### TAAKOMSCHRIJVING
Verzamel alsjeblieft elke regel hieronder waarin de tekenreeks "width" voorkomt. Hoofdletters en kleine letters tellen daarbij mee.

======== BESCHIKBARE GEGEVENS

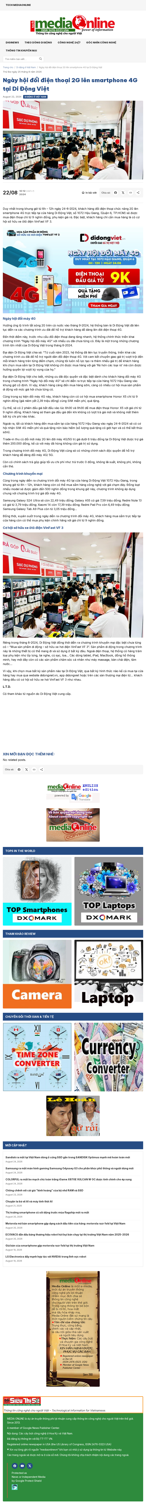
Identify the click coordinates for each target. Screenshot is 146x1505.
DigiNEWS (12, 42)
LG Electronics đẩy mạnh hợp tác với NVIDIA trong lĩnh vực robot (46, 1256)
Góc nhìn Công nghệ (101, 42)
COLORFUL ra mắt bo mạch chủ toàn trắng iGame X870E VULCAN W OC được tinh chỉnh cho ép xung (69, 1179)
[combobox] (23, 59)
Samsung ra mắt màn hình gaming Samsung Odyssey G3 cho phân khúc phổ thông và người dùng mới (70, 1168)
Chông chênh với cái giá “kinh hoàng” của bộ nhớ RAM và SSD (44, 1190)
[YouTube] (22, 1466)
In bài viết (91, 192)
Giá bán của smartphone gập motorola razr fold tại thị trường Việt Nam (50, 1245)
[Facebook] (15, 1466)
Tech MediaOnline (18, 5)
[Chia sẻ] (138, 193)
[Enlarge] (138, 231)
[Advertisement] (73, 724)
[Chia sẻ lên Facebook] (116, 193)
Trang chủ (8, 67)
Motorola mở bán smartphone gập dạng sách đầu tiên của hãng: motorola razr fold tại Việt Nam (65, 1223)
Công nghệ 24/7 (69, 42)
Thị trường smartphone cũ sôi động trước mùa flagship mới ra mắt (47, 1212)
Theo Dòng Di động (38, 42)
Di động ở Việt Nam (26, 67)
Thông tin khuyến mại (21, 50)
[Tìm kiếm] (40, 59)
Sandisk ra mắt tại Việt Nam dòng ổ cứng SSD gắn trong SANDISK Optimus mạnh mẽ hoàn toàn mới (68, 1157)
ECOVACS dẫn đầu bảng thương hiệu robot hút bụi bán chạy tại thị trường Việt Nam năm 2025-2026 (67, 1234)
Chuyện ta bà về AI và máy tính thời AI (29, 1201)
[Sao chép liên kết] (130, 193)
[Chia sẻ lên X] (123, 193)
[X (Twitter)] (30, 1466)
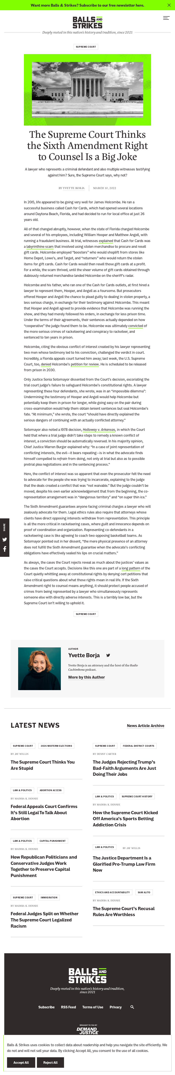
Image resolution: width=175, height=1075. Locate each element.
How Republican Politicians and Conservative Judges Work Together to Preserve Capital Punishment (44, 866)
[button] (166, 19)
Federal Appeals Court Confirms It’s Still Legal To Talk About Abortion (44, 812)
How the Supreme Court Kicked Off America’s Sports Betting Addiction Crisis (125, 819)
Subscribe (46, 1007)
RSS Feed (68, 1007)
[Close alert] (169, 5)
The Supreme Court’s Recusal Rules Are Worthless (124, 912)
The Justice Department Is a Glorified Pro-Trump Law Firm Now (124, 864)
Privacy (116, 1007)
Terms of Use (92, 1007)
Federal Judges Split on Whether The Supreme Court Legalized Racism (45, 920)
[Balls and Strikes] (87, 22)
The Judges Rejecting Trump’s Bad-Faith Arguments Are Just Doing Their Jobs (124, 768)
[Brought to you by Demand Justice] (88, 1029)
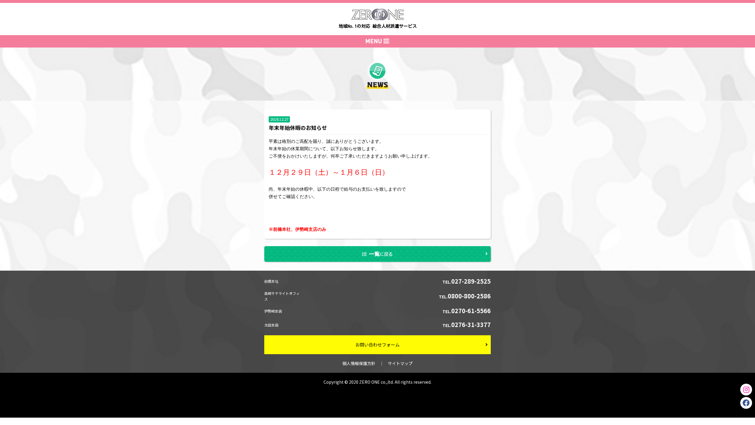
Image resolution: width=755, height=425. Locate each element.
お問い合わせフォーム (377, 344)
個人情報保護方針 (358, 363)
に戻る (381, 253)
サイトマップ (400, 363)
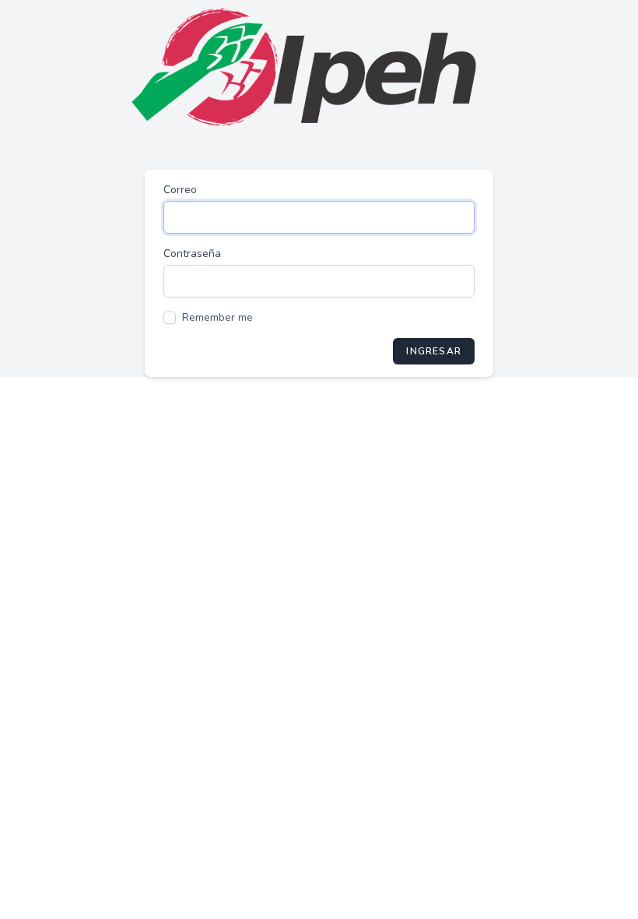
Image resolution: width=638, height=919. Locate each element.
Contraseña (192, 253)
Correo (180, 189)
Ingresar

================

### RESULTAAT
Image resolution: width=175, height=1075. Locate each element.
Image resolution: width=755, height=425. Locate each element.
Image resolution: width=638, height=919. Locate each element.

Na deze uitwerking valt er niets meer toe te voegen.